The important question, though, is do you really need to explicitly create a queue in the first place? Why not have an ExecutorService to which you submit your Callables (or Runnables if you decide to make that switch): Pass a reference to the executor into your Callables, and they can add new Callables to the executor's queue of tasks to run. No need to reinvent the wheel.
For example:
static class process_threaded implements Runnable {
// Reference to an executor
private final ExecutorService exec;
// Reference to the job counter
private final AtomicInteger jobCounter;
// Request to process
private queue_class request;
process_threaded( ExecutorService exec, AtomicInteger counter, queue_class request) {
this.exec = exec;
this.jobCounter = counter;
this.jobCounter.incrementAndGet(); // Assuming that you will always
// submit the process_threaded to
// the executor if you create it.
this.request = request;
}
public run() {
//get work and process **request**, if it work great then the solution goes elsewhere
//otherwise, depending on the data, its either discarded or parts of are added back to the executor
exec.submit( new process_threaded( exec, new queue_class(k, data_list) ) );
// Can do some more work
// Always run before returning: counter update and notify the launcher
synchronized(jobCounter){
jobCounter.decrementAndGet();
jobCounter.notifyAll();
}
}
}
Edit:
To solve your problem of when to shut down the executor, I think the simplest solution is to have a job counter, and shutdown when it reaches 0. For thread-safety an AtomicInteger is probably the best choice. I added some code above to incorporate the change. Then your launching code would look something like this:
void theLauncher() {
AtomicInteger jobCounter = new AtomicInteger( 0 );
ExecutorService exec = Executors.newFixedThreadPool( Runtime.getRuntime().availableProcesses());
exec.submit( new process_threaded( exec, jobCounter, someProcessRequest ) );
// Can submit some other things here of course...

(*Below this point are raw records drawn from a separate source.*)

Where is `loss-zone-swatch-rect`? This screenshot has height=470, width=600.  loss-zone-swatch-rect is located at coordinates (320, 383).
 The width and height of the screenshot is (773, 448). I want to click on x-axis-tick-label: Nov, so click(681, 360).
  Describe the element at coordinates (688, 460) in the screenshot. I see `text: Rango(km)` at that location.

// Wait for jobs to complete:
for(;;jobCounter.get() > 0){
synchronized( jobCounter ){ // (I'm not sure if you have to have the synchronized block, but I think this is safer.
if( jobCounter.get() > 0 )
jobCounter.wait();
}
}
// Now you can shutdown:
exec.shutdown();
}
Don't reinvent the wheel! How about using ConcurrentLinkedQueue? From the javadocs:
An unbounded thread-safe queue based on linked nodes. This queue orders elements FIFO (first-in-first-out). The head of the queue is that element that has been on the queue the longest time. The tail of the queue is that element that has been on the queue the shortest time. New elements are inserted at the tail of the queue, and the queue retrieval operations obtain elements at the head of the queue. A ConcurrentLinkedQueue is an appropriate choice when many threads will share access to a common collection.